Reputation: 30724
I'm deploying Docker container to AWS Lambda, following https://aws.amazon.com/blogs/aws/new-for-aws-lambda-container-image-support/
I'm encountering a some kind of file permissions glitch.
If the Docker image is deployed on AWS, my python handler cannot access /home/app
(but it CAN access /tmp
).
On my local machine both paths work fine.

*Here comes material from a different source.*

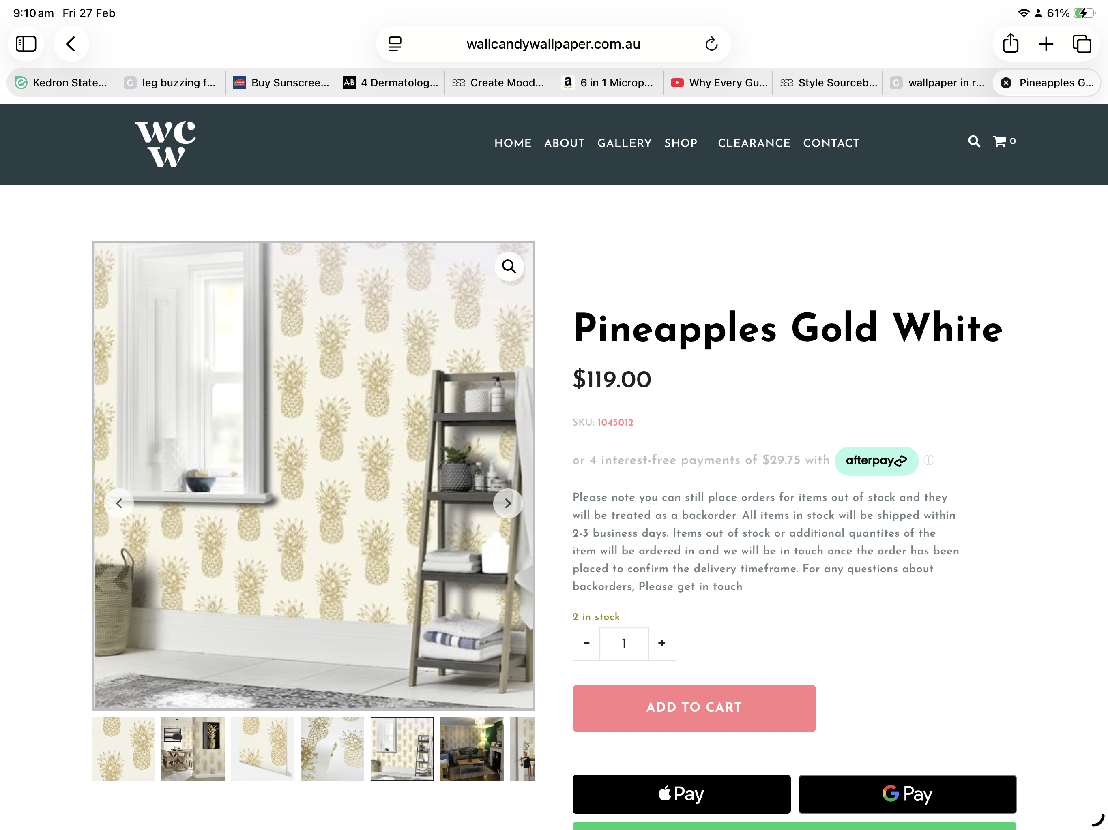
Task: Pay with the Apple Pay button
Action: click(x=681, y=794)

ENTRYPOINT [ "/entry.sh" ]
CMD [ "app.handler" ]
#!/bin/sh
echo foo > /home/app/f
exec python -m awslambdaric $1
def handler(event, context):
with open('/home/app/f', 'r') as file:
data = file.read()
return { "response" : data }
Deployed to AWS Lambda, it returns:
{
"errorMessage": "[Errno 2] No such file or directory: '/home/app/f'",
"errorType": "FileNotFoundError",
"stackTrace": [
" File \"/home/app/app.py\", line 25, in handler\n with open('/home/app/f', 'r') as file:\n"
]
}
Changing /home/app
to /tmp
fixes it.
Is there any way to lift this restriction?
RUN mkdir -p /home/app
RUN chmod a+rwx /home/app
^ chmod doesn't fix it.
PS I wonder if I should file this as a bug. What's the right way to report this upstream to the Amazon engineer is responsible for containerised lambdas?
Upvotes: 3
Views: 1558
Reputation: 2331
Traditionally Lambda has always only had the /tmp directory (512mb) for rw operations. When you run the code on your localhost you have permissions to use the /home/app directory.